Saturday, February 6, 2010

don juan on hell

DON JUAN ON HELL

No light, no space, no time,
just utter void, until with rhyme
I heavened hell, a Don,
no longer mere emoticon.

Inspired by Terry Teachout’s article “Tour of 'Hell' in Evening Dress: How Charles Laughton taught America to love Shaw,” WSJ, February 6, 2010):

Before there were regional theaters, there was Charles Laughton. Today most people remember him for having played Quasimodo in "The Hunchback of Notre Dame" and the snarling Captain Bligh in "Mutiny on the Bounty," but between 1949 and 1952 he spent much of his time not in Hollywood but on the road with Charles Boyer, Cedric Hardwicke and Agnes Moorehead.
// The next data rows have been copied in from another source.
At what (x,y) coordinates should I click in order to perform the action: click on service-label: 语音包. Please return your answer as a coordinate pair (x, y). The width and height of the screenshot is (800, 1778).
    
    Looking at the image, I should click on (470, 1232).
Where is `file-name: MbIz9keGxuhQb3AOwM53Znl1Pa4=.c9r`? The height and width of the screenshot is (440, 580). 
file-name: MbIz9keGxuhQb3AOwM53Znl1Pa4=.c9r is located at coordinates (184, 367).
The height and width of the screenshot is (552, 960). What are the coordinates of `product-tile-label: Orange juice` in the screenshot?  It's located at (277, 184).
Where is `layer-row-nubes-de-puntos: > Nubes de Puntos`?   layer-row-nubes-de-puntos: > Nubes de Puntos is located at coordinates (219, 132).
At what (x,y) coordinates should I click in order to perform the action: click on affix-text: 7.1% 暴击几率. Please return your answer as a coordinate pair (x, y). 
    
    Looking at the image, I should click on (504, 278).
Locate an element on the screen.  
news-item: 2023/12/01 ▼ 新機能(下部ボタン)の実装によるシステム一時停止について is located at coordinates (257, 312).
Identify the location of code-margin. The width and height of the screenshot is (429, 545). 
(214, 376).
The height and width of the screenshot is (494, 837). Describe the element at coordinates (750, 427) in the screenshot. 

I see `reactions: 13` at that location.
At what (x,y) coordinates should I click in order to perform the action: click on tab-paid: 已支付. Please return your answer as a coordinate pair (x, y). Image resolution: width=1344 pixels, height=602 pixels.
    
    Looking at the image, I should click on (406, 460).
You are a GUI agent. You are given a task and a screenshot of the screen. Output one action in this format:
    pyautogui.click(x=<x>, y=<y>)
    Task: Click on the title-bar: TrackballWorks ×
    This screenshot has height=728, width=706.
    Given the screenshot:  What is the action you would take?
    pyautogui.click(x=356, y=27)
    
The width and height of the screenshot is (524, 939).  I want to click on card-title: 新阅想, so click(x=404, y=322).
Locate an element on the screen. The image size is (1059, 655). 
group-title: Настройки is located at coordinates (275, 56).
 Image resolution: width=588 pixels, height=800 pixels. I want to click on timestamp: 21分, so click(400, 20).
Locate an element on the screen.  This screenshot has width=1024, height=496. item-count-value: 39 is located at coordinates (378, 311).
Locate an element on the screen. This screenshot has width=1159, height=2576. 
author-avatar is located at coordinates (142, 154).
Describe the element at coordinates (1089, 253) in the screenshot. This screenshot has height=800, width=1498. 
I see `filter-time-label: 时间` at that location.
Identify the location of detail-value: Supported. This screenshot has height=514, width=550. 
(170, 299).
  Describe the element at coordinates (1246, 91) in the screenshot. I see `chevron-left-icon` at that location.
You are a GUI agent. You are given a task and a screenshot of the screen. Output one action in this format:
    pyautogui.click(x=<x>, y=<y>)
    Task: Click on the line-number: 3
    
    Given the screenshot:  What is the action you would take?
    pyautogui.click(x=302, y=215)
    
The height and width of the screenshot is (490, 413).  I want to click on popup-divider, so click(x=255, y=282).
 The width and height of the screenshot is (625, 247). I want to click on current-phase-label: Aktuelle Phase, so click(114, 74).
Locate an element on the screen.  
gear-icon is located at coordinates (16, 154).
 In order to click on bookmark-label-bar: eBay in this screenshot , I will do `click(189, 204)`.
Billing themselves as the First Drama Quartette, these four middle-age stars barnstormed from coast to coast, performing George Bernard Shaw's "Don Juan in Hell" in sports arenas, banquet halls and civic auditoriums that had never before offered anything more daunting than fluffy farces like "Arsenic and Old Lace." In addition to playing the Devil, Laughton served as master of ceremonies and directed the show, which was seen by a half-million people and was recorded by Columbia Masterworks, a label better known for Bach, Beethoven and Brahms….
The Columbia recording of "Don Juan in Hell," made in 1952, is a breathtakingly vivid souvenir of the original production. Laughton sets the scene by reading Shaw's first stage direction out loud: "No light, no sound, no time nor space, utter void." All at once you're thrust into a darkness of the imagination lit only by the four sharply differentiated voices of the cast: Laughton is unflappably urbane, Boyer amused and seductive, Moorehead stingingly haughty, Hardwicke crisp as Melba toast. What they give us is not so much a play as a conversation piece—the after-dinner chat of four geniuses. Imagine the impact it must have had on audiences in a place like the 12,000-seat Memorial Coliseum in Lexington, Ky., where you could buy a ticket for as little as 20 cents!